Suite au choc pour certains, au coup de volant pour M. Chand, quatre des cinq occupants du « Boston » sont éjectés dans la rivière. Seule Elaé, la fille de 15 ans, de Frédéric Boronat, reste dans le bateau qui viendra percuter la berge et se retourner. Elle s’en tirera avec plusieurs contusions.
«
Avec Jean-Michel (autre occupant du Boston projeté à l’eau),
un ami légèrement blessé, on s’est mis à nager pour retrouver Colin (le prénom de son fils).
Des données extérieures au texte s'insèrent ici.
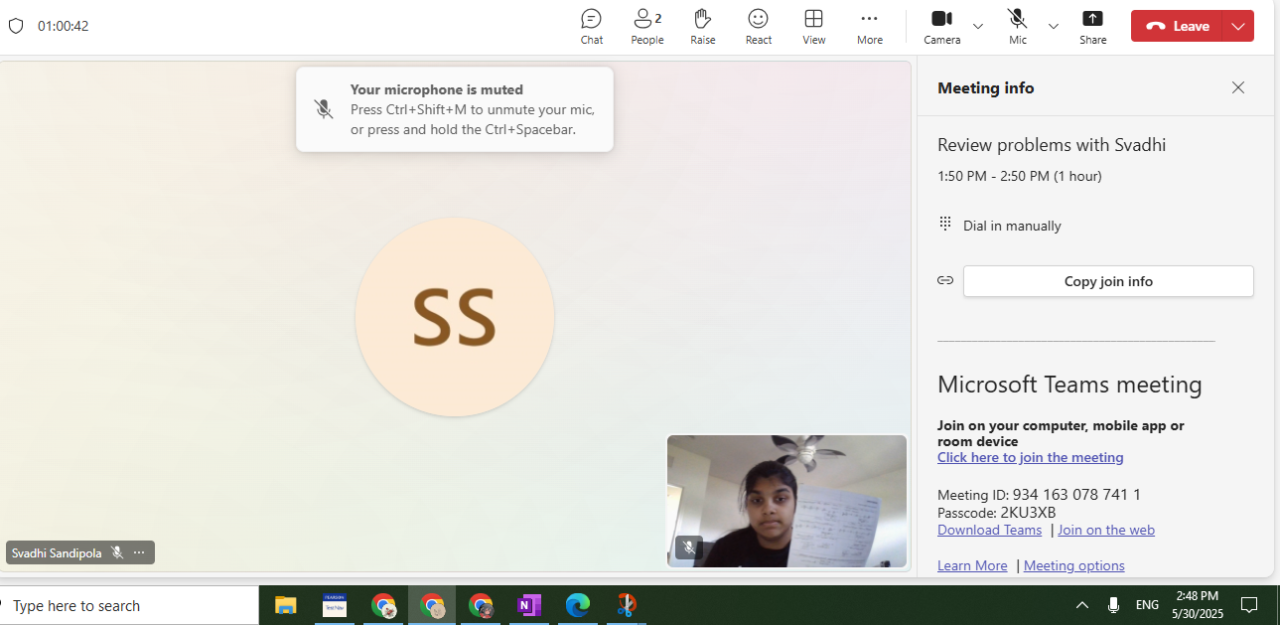Turn off the Camera

(x=941, y=26)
J’ai cherché sur la berge aussi. Sans le retrouver » raconte Frédéric Boronat. Entre-temps Kayshwar Chand a fait démarrer sa vedette pour hisser à bord le pilote sérieusement blessé. «
On l’a amené au pont de la Comté avec celui qui s’appelle Jean-Michel qui était blessé au bras. A 200 mètres en aval des lieux de l’accident, le portable passait. Une demi-heure après notre arrivée au débarcadère, les pompiers étaient là ». Ils transportent les 2 blessés aux urgences de l’hôpital de Cayenne. «
J’avais la rate explosée, 5 côtes cassées, un pneumothorax… Mais, j’ai été parfaitement pris en charge à l’hôpital de Cayenne » indique aujourd’hui Jerôme Elissalde après 12 jours passés à l’hôpital où il a subi, indique-t-il, l’ablation de la rate et a été opéré d’un nerf au bras, touché dans l’accident. Sur les lieux, le soir du drame, selon Frédéric Boronat, deux gendarmes arriveront avec un piroguier vers minuit, deux heures selon lui après l’accident. Vers 2 heures du matin, Frédéric Boronat et sa fille de 15 ans, amenés à hauteur du Pont de la Comté partent, par leurs propres moyens, en véhicule, prévenir Marie-Noëlle Pelletier, la mère de Colin, qui vit à Rémire-Montjoly. Prise de vomissements, plus tard dans la nuit, Elaé sera conduite au petit matin à l’hôpital de Cayenne. Aucun soutien psychologique ne lui a été proposé depuis l’accident, ni aux parents, assure la famille.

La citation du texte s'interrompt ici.